A decisão consiste, essencialmente, em determinar que a apelante: i) DEVOLVA aos cofres do município de Assunção do Piauí (PI) a quantia de R$ 23.660,00, em face de ato ímprobo praticado pelo seu marido, quando prefeito do referido município, acrescida de juros de mora e correção monetária; ii) PAGUE as despesas judiciais, exceto honorários advocatícios, porque a ação fora manejada pelo Parquet.
Para tanto, entende o douto juiz sentenciante, em resumo, que se constituíra ato de improbidade o marido da apelante prestar contas irregularmente. Aduz que, além disso, ele fora revel em processo administrativo, no qual o Tribunal de Contas da União o condenara a restituir a quantia atrás mencionada.
Inconformada, a apelante pede, a princípio, gratuidade de justiça. Para tanto, afirma ser pessoa idosa e pobre, tanto que sobreviveria do auxílio assistencial destinado às pessoas idosas.
No mérito, em suma, alega que o seu marido não praticara ato de improbidade, de uma vez que não ficara comprovado que ele agira dolosamente, quanto ao ilícito imputado. Entende que, em sendo assim, não houvera prejuízo a ser reparado, como determinado na decisão.
Acrescenta que as contas foram prestadas detalhadamente, demonstrando que os recursos provenientes do convênio firmado pelo município com o FNDE teriam sido corretamente aplicados. Garante que, portanto, a condenação no TCU se dera por questões formais, consistentes na falta de apresentação de extratos bancários.
Finalmente, socorrendo-se de arestos que sobre a matéria e que acha servirem para respaldar os seus argumentos, requer a reforma da sentença, com a consequente improcedência a ação.
O apelado, nas contrarrazões, afirma, em resumo, que o douto magistrado sentenciante ponderara com acerto sobre todos os aspectos da causa, para concluir pela existência da prática do ato ímprobo. Pede, assim, a manutenção da sentença.
O douto procurador de justiça oficiante nos autos não opina. Acha suficiente apenas a propositura da ação pelo Parquet.
É o relatório, substanciado. Passa-se ao VOTO, já se concedendo os benefícios da gratuidade judiciária à apelante, por ser o caso.
VOTO
O SENHOR DESEMBARGADOR RAIMUNDO NONATO DA COSTA ALENCAR (Votando): Senhores Julgadores, longe do que assevera a apelante, a sentença está alinhada aos dispositivos legais pertinentes. Apoia-se, ademais, nas provas coligidas para os autos, em especial, nas constantes dos documentos de fls. 273-277, integrantes do já mencionado Acórdão do TCU.

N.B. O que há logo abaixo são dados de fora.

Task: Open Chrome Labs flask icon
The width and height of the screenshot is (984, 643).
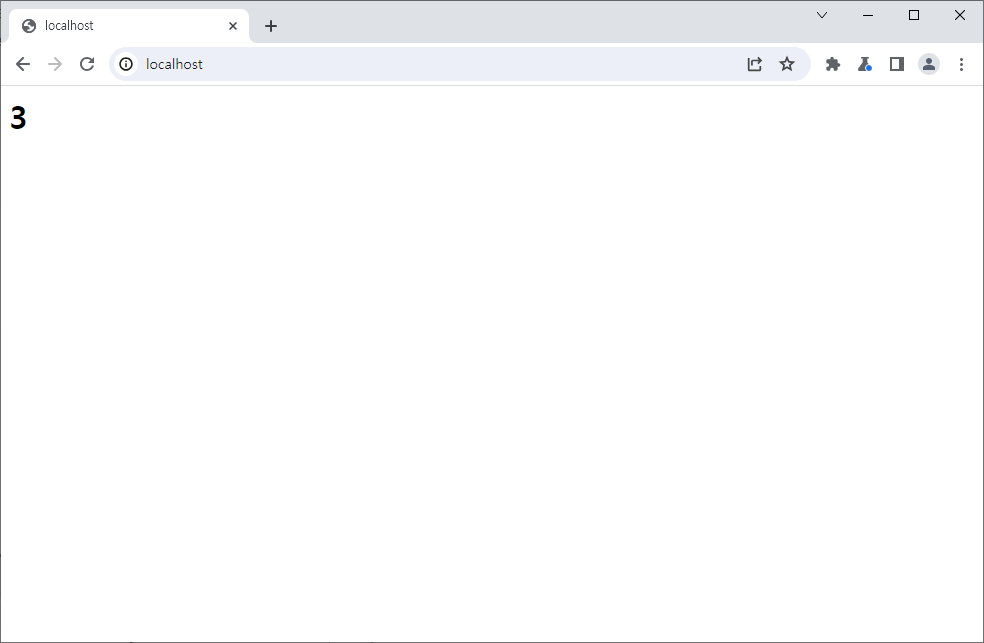Action: 865,64
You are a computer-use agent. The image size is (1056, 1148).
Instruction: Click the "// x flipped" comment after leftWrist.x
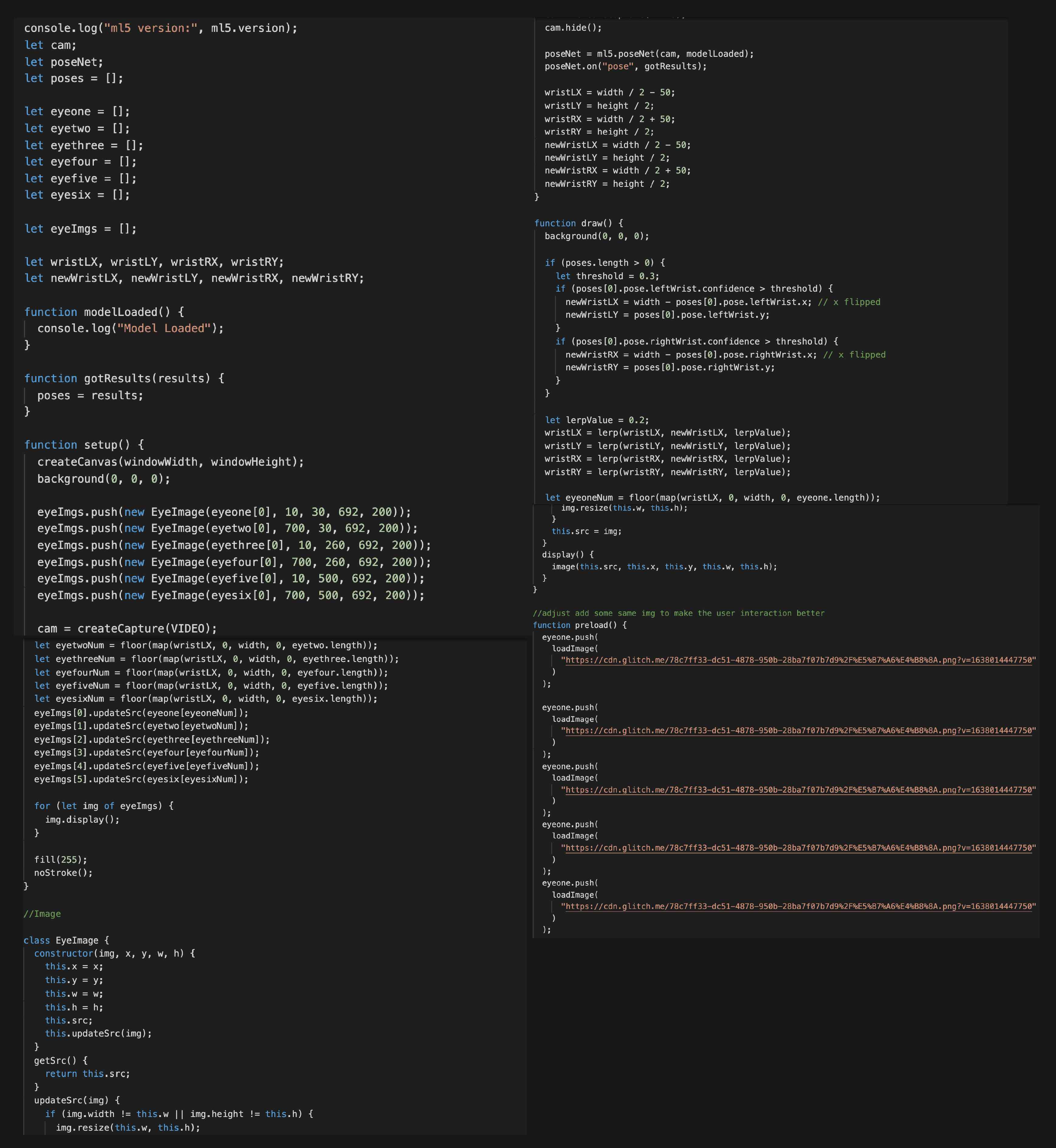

A propósito, a fim de que se dissipe eventuais dúvidas quanto ao acerto e segurança da sentença, de bom alvitre que se veja este seu esclarecedor trecho, in verbis:
“Analisando as provas contidas nos autos, percebe-se que é incontroverso o fato de JOSÉ ALVES DOS REIS não ter comprovado a destinação dos recursos financeiros repassados pelo FNDE.
A defesa alega que a falta dos extratos bancários é mera irregularidade. A finalidade de tais extratos seria a de comprovar a real destinação dos recursos públicos a sua finalidade.
Com relação às sanções contidas na lei de improbidade administrativa, como estas possuem caráter pessoal, evidentemente não há como aplicá-las, uma vez que há a comprovação nos autos que o requerido faleceu, conforme certidão de óbito à fl. 386.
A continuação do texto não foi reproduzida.